-- begin --

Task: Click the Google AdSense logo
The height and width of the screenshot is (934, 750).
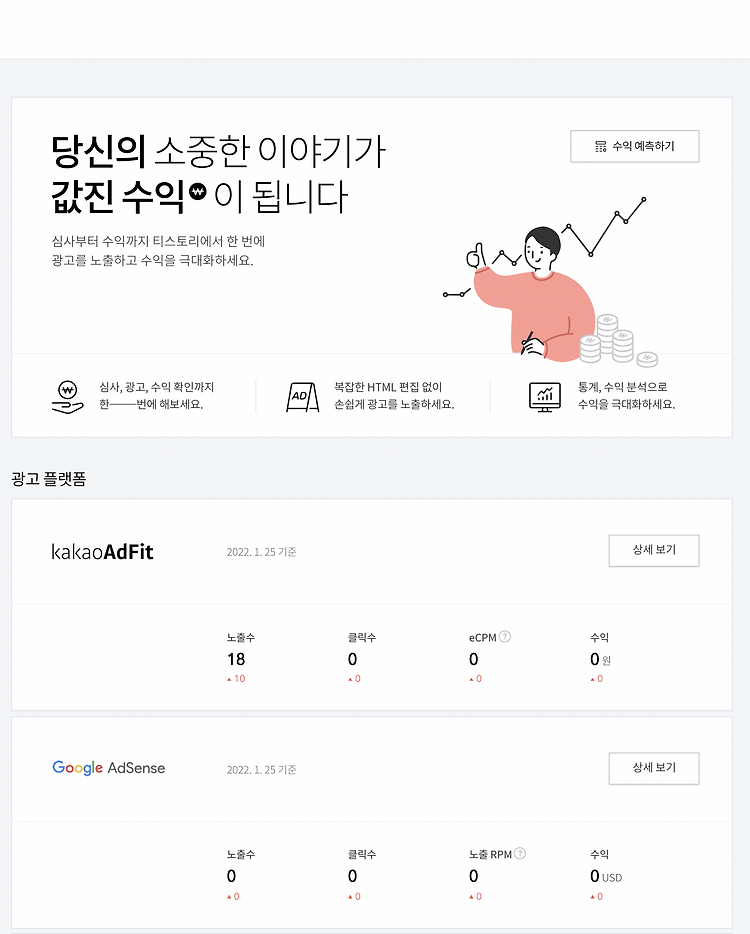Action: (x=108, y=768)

-- end --
-- begin --

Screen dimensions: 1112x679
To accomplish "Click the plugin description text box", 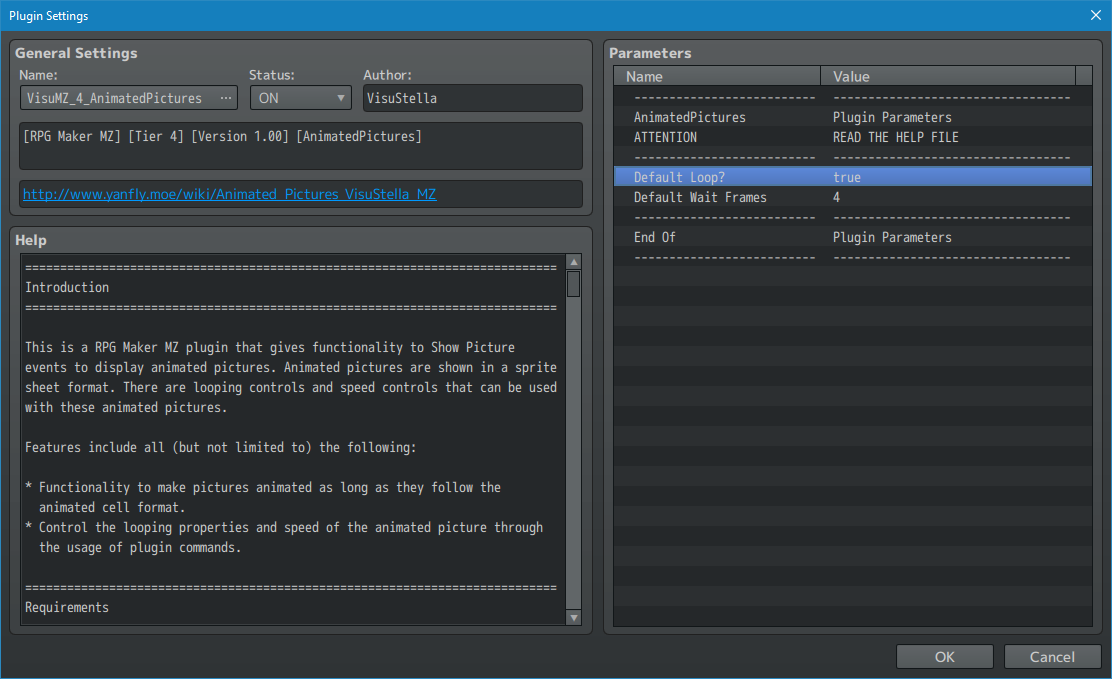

-- end --

### Exercise prompt
Update the lines from the one containing "Screen dimensions: 1112x679" through the one containing "the plugin description", changing "text box" to "input field" and leaving everything else as it is. Return only those lines, without the pictures.

### Written answer
Screen dimensions: 1112x679
To accomplish "Click the plugin description input field", 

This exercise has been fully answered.